The UHPLC-Q Exactive HF-X system (Thermo Scientific, USA) was employed to analyze the metabolites of Z. nitidum seed embryos. The chromatographic column conditions were as follows: ACQUITY UPLC HSS T3 column (100 mm × 2.1 mm, 1.8 µm, Waters, Milford, USA); column temperature, 40°C; mobile phase A, 95% water + 5% acetonitrile (containing 0.1% formic acid); mobile phase B, 47.5% acetonitrile + 47.5% isopropanol + 5% water (containing 0.1% formic acid); and injection volume, 3 μL. For mass spectrometric detection, samples were ionized via ESI. The irons were scanned using both positive and negative modes at a resolution of 60,000 and scan range of 70–1,050 m/z. The flow rates of sheath gas and aux gas were 50 and 13 arb, respectively, and the temperature was 425°C.

2.5 Statistical analysis

The hormone data were presented as mean ± standard deviation. Means were compared using one-way analysis of variance via SPSS 23.0. The DAMs of the metabolome were screened via principal component analysis (PCA), partial least squares discriminant analysis (PLS-DA) and orthogonal partial least squares discriminant analysis (OPLS-DA). The metabolites with a p-value of ≤ 0.05 and VIP ≥ 1 were considered to indicate a significant difference. The publicly available metabolite databases (http://www.hmdb.ca/and https://metlin.scripps.edu/) were used to annotate DAMs, and the Kyoto Encyclopedia of Genes and Genomes (KEGG) database was used to analyze the identified DAMs.

3. Results

3.1 Seed germination process

The Z. nitidum seeds were first stratified for 1 month. The stratified seeds had already begun to germinate on the 10th day, with a rapid germination period of 10–20 days and a germination rate of 41.7% at the end of 30 days ().
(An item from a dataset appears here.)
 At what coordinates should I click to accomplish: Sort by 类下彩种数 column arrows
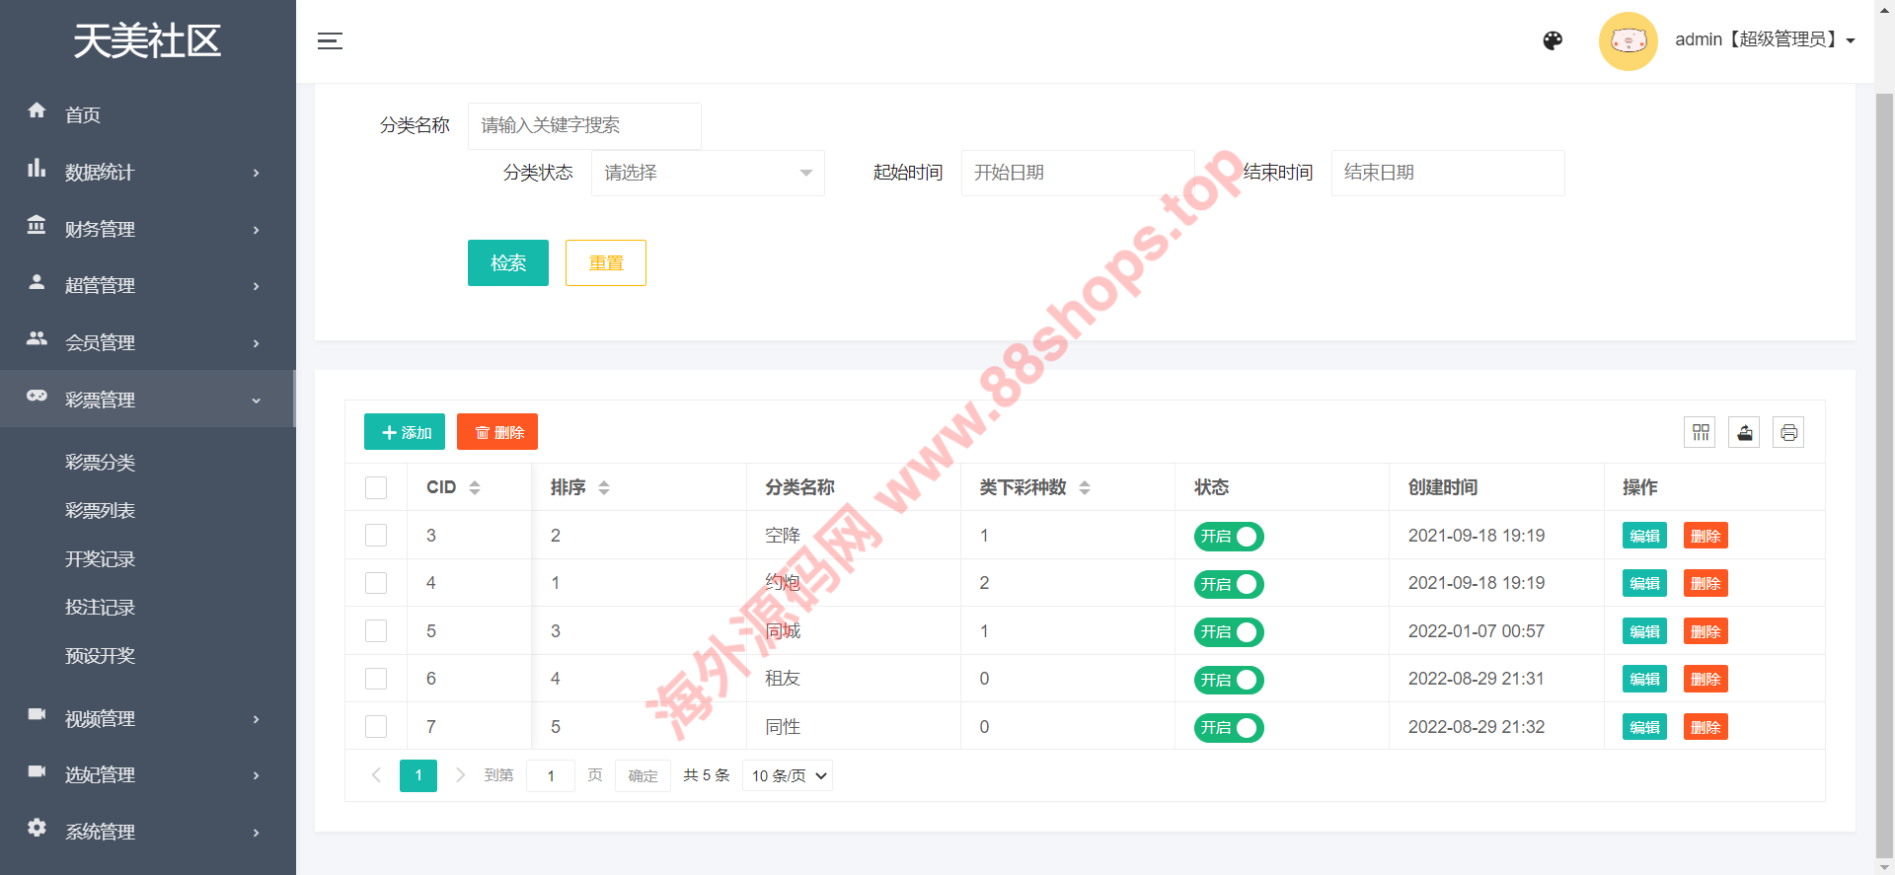1085,487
The results revealed that treatment with 50–400 mg/L GA3 significantly increased the germination rate compared with treatment with water, and GA3 exerted the optimal effect on germination at a concentration of 100 mg/L. Therefore, in this study, we sampled seeds at three important time points during the germination process to analyze the changes in metabolites: Sa, dry seeds (i.e., seeds in the initial state); Sb, stratified seeds (i.e., Sa immersed in 100 mg/L GA3 for 48 h and then stratified at 15°C for 30 days); Sc, germinated seeds (i.e., Sb placed on a sand bed at 25°C for 15 days, with the radicle growing to a length of approximately 2 mm).

Figure 1. Germination process of Z. nitidum seeds. (a) germination rate, (b) Appearance of the three seed samples analyzed in this study (Sa: dry seeds; Sb: stratified seeds; Sc: Germinated seeds.).

Figure 1. Germination process of Z. nitidum seeds. (a) germination rate, (b) Appearance of the three seed samples analyzed in this study (Sa: dry seeds; Sb: stratified seeds; Sc: Germinated seeds.).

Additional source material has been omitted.